Tech Tidbits from Aaron Levie to Zmags: Crashlytics, Flashnotes, iRobot, & More
[Updated, 3:20 pm] Catching up on a bunch of news in the Boston tech scene during a frantic week of events (e.g., our Big Data conference yesterday; stay tuned for more on that).
Here are some noteworthy items from around town, mostly about startups:
—Cambridge, MA-based Crashlytics says Aaron Levie, the co-founder and CEO of Box, has joined its advisory board (he’s not an investor). Crashlytics is trying to build the premier mobile software company in the Boston area, says co-founder Wayne Chang. The company has 17 employees, and its crash-reporting and bug-fixing software is used by lots of big mobile apps, including Square, Kayak, and TripAdvisor. Our most recent update on Crashlytics was from June.

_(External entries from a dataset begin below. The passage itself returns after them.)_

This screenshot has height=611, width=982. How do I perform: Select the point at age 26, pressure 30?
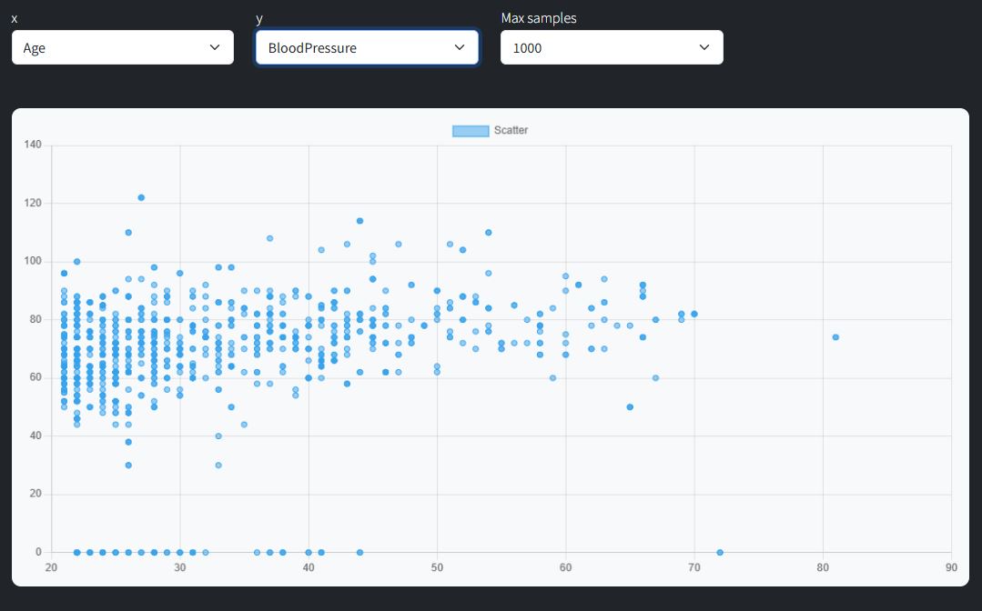click(128, 465)

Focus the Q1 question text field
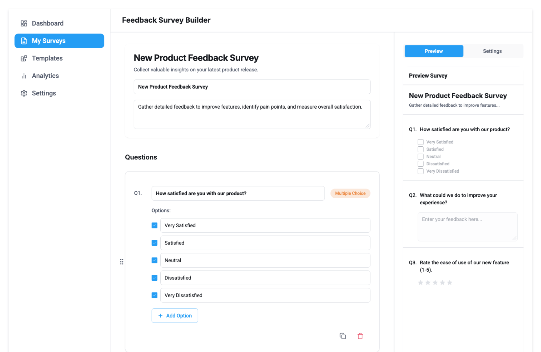coord(238,193)
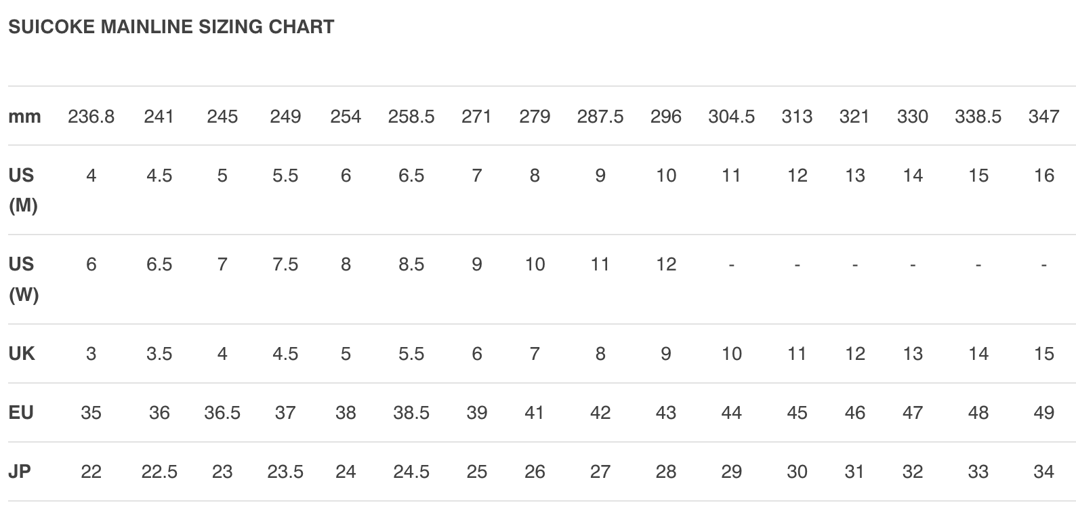Click US women's size 7.5
Screen dimensions: 1076x526
285,264
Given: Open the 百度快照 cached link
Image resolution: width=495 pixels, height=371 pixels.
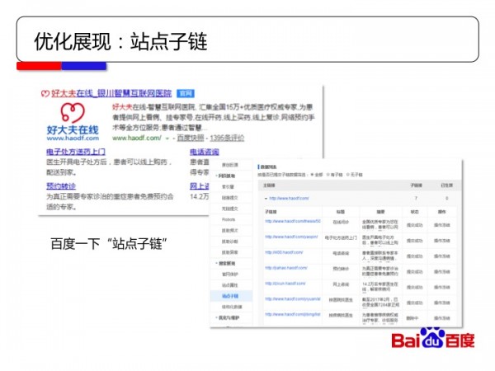Looking at the screenshot, I should pos(189,138).
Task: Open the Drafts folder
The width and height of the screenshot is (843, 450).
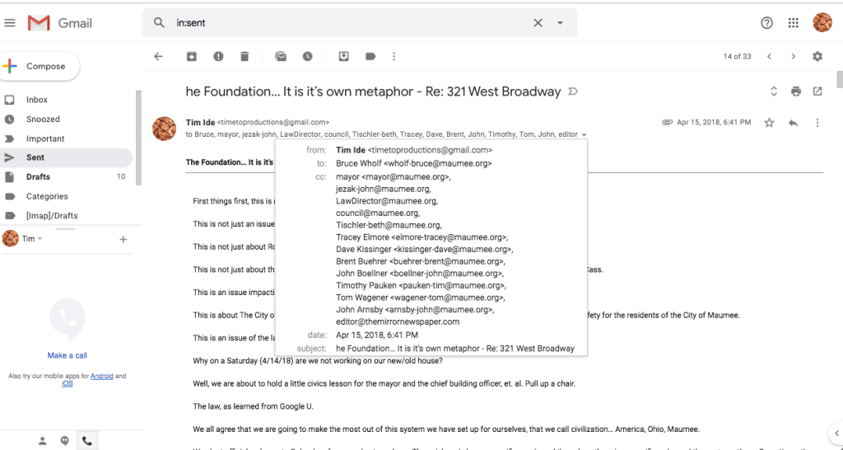Action: tap(38, 176)
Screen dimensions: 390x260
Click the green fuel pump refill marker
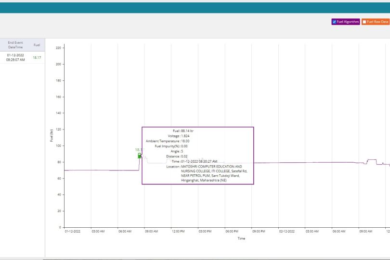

—Zmags, the Boston-based digital shopping company, has raised an additional $6 million led by North Atlantic Capital. Previous investors OpenView Venture Partners and NorthCap Partners also participated in the round, which brings Zmags’ total financing to $18 million. The company says it landed 74 new accounts in the third quarter of this year. Back in the spring, I chatted with former CEO Michael Schreck about the future of e-commerce and marketing on tablets.
—Boston-based Flashnotes, which runs an online marketplace for students to buy and sell class notes and flashcards, has raised a $1.8 million seed round led by Atlas Venture and SoftBank Capital, with a number of angel investors also participating. Flashnotes, led by founder and CEO Mike Matousek, says its marketplace is currently available in 75 schools and will be rolling out nationally.
—Bedford, MA-based iRobot (NASDAQ: IRBT) is laying off 80 employees (about 13 percent of its workforce) and is closing its facility in Durham, NC, according to a report in Mass High Tech. The news comes amid a slowdown in the company’s defense and security business. I spoke with CEO Colin Angle and other execs about iRobot’s future a couple of months ago.
—Turbine, the Needham, MA-based video game maker owned by Warner Bros. Interactive Entertainment, has laid off an unspecified number of workers, according to a report in the Boston Globe. The news comes on the heels of the closing of Zynga Boston on Tuesday. Yesterday I heard from Eran Egozy, the co-founder of Cambridge-based Harmonix, in response to a query about Zynga. He wrote: “Layoffs are always sad, as are studio shutdowns. The Boston gaming community (and games in general) is pretty strong though. I’m sure all the folks who just lost their jobs will quickly bounce back. We’re currently hiring at Harmonix, as it turns out.” [This item added after initial publication—Eds.]
—Lastly, in case you’re wondering exactly how Google continues to make boatloads of cash with search advertising, I encourage you to check out this analysis and infographic from Boston-based WordStream. I last talked to founder Larry Kim about search marketing in August 2011. (Yeah, I know, it’s been too long.)